The tax will be imposed either on Jan. 1, 2018, or upon the expiration of the current tax, which was approved on Nov. 8, 2011.
The current tax began on Jan. 1, 2013, and runs either until the county collects $33 million or until Dec. 31, 2017.
Projects Not Listed
The issue on the ballot does not list specific projects to be funded by the tax, stating instead the general types of capital projects to be covered.
The Oconee School System does have a five-year facilities plan that lists 13 different projects, ranging from a new elementary school, the system’s seventh, to a new Board of Education facility.
The projects would be funded from a combination of sources, depending on availability.
School Superintendent Dr. Jason Branch told me last (Saturday) night that the new primary school as well as classroom additions at Oconee County High School are the top priorities.
The expansions to the facilities are dictated by projected enrollment increases system-wide of 15.1 percent by 2020.
|Click To Enlarge|
Enrollments increased 12.5 percent from 2010 to 2016.
Oconee County High School already has enrollments exceeding the facility’s capacity, according to the data released by the school system.
Malcom Bridge Elementary, Rocky Branch Elementary and Malcolm Bridge Middle schools are close to capacity.
The five-year facilities plan also includes a new middle school, which would be the system’s third.

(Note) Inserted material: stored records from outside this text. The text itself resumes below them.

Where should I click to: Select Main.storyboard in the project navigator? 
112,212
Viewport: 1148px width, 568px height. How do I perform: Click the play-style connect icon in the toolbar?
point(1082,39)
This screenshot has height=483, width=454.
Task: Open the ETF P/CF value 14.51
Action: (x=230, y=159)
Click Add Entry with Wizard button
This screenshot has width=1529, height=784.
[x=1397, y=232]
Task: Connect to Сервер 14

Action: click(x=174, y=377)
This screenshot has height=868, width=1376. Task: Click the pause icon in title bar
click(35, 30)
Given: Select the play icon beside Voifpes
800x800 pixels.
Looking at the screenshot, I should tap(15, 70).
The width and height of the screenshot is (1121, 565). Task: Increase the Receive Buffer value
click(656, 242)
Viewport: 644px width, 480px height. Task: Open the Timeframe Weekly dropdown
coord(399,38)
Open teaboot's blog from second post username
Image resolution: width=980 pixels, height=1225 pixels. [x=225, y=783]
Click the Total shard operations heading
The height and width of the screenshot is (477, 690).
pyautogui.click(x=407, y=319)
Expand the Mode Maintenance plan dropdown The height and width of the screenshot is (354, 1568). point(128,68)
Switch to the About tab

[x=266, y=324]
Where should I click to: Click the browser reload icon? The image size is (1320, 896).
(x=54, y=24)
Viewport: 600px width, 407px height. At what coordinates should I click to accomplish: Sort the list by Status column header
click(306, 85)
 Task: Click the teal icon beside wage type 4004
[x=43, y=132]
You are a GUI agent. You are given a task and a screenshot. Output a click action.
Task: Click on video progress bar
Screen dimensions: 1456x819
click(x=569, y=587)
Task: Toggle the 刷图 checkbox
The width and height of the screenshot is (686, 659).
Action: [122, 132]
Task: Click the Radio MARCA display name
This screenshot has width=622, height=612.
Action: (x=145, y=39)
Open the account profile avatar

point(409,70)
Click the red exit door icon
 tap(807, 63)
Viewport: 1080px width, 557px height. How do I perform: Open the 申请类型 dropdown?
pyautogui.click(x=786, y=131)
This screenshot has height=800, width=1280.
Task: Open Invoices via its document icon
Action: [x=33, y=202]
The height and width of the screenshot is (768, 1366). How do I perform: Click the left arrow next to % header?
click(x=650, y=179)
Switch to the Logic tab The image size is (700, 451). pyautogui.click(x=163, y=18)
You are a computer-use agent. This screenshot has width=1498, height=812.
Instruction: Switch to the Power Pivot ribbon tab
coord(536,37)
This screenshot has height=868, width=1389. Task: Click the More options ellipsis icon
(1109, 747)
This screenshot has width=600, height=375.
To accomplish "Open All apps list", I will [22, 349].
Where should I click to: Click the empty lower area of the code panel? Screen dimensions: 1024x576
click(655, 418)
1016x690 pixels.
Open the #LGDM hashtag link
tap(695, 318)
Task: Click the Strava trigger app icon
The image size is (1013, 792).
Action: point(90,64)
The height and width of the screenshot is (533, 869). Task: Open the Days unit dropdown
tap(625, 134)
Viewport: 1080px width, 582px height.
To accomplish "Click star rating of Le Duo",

The school system has collected just less than $21.9 million in the first 42 months of the current educational SPLOST, according to data I downloaded from the Georgia Department of Revenue site.
I didn’t use January 2013 in the calculation, since distributions are delayed by a month from collection.
The amount collected is an average of $520,628 per month across the 42 months.
If that figure is projected forward, the system can expect to collect $30.5 million by the end of 2017.
Projection Of Take
Revenue has been averaging $577,387 for the first seven months of 2016, compared with the $520,628 for the 42 months as a whole.
If the average for the last seven months is used to project for the remaining 18 months, the system would collect $32.3 million.
Monthly revenues do not go up in a consistent way. In two of the last seven months, in fact, revenues actually were lower in 2016 than in 2015.
The law allows the system to collect for a whole quarter if the goal–in this case, $33 million–is not met by the start of the quarter.
The strategy is to set a projection higher than what actually is expected to be collected so that the tax runs through the full period.
The $45 million projection for the tax question on the ballot in November is consistent with that strategy.
Strong History Of Support
At present, Oconee County residents pay the 1 percent educational SPLOST, another 1 percent SPLOST for special and city capital projects, and a 1 percent Local Option Sales Tax (LOST) designed to reduce city and county property taxes.
Residents also pay a 4 percent sales tax to the state.
County voters have a long history of support for local sales initiatives.
The first LOST was defeated in 1980, but it was approved in 1982.
Every SPLOST or educational SPLOST (formerly referred to as ELOST), has been approved since the first was proposed in 1985.
SPLOSTs must be renewed, but LOST is permanent once put into place.
In 2011, Oconee County voters approved the Educational SPLOST with 71.4 percent of those voting checking “Yes.” on the ballot.